2. To label yourself is a form of self annihilation akin to suicide. The moment you’re reduced to a term, you’ve stopped living, stopped being everything you are that denies that term.
3. Sexuality is a set of personal aesthetics manifested in contemporary attitudes (as in posturing) of gender.
4. Morality should be rooted in memory, learned experience, rather than law or dogmas. Remember how it felt when your lover just stopped calling you? Don’t impose that feeling on someone else. Simple.
5. No one has an innate ambition. What we strive for has as much to do with who we are as it has to do with outside forces telling us who we should be, what we should achieve, what we’re good at. The idea of ambition reveals the porousness of identity. Like sexuality, ambition or what we choose as our ambition, is aesthetic.
6. Good intentions (whatever they are) mean nothing when pitted against actions.
7. Ignorance is not bliss. You are responsible for understanding your complicit nature, how your decadent life effects others, on whose backs, through what bloodshed. Read into the hurricanes assaulting Florida. True metaphors.

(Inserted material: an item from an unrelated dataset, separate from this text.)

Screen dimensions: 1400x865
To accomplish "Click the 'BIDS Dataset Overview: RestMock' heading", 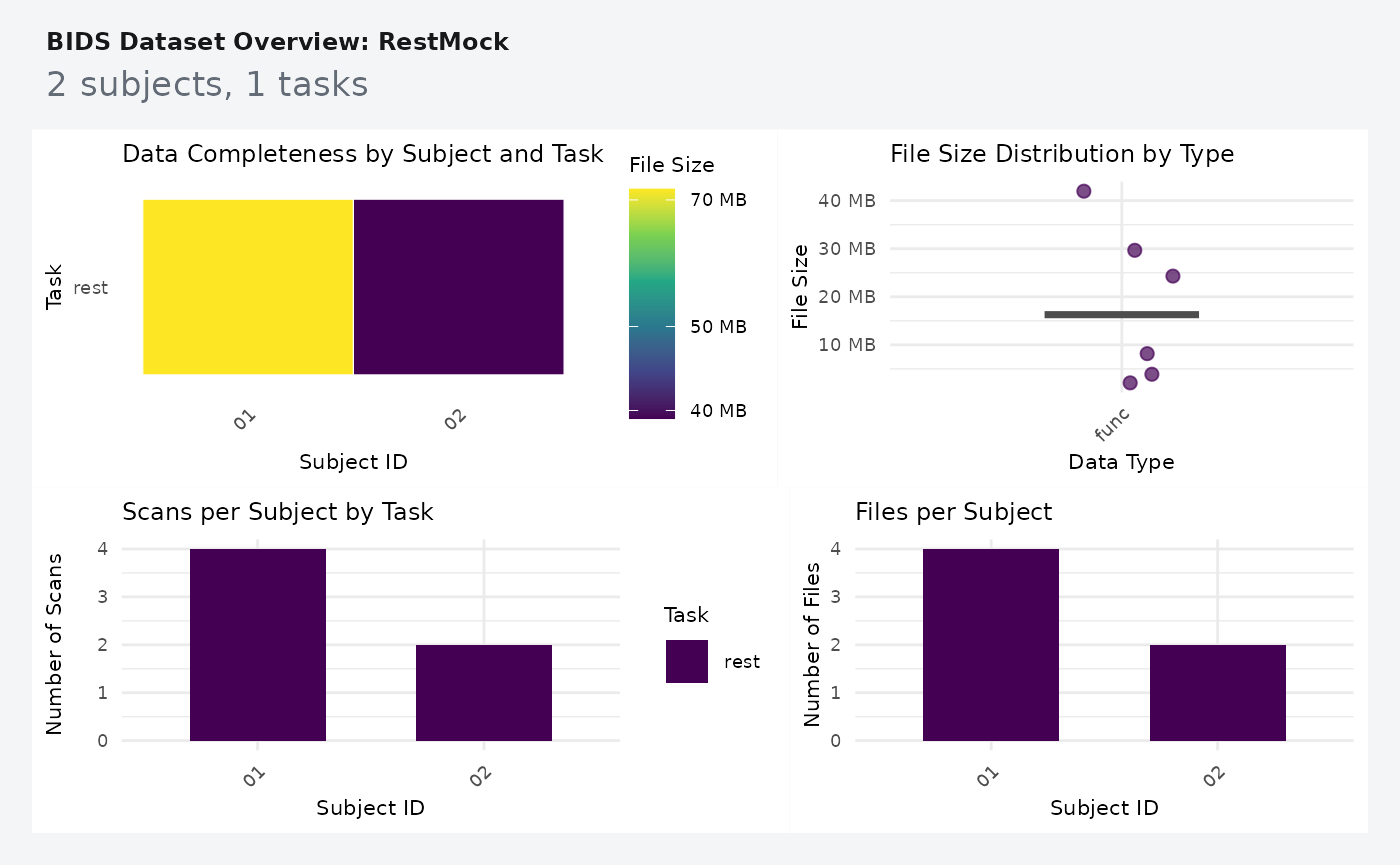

Plagues agitating the deceit and mire swept under the rug (so to speak). Nature moaning, twitching for her well-deserved retribution.
8. Love is denial.
Feel free, readers, to engage with any or all of these points. Since they are ethics of ambiguity, they’re open for discussion, evisceration. The editor has adjusted Ambigutrex's settings to allow anyone to make comments... so please do if you'd like to.
2 Comments:
But is Brodkey a monogamist? Is this great transcendent love limited to a single soullmate? What happens to Eros when we commit to this glorious transcendent love?
Herculodge
Brodkey's love is open ended... it can refer to friendship or romance. Monogomy is an absolute and Brodkey and myself abhor the realm of absolutes. So no, I doubt this man who died of AIDS was much of a monogomist. His aphorism is brief and vague for a reason... so we can attribute to it what we will. Love and ambition. The stuff. The stuff.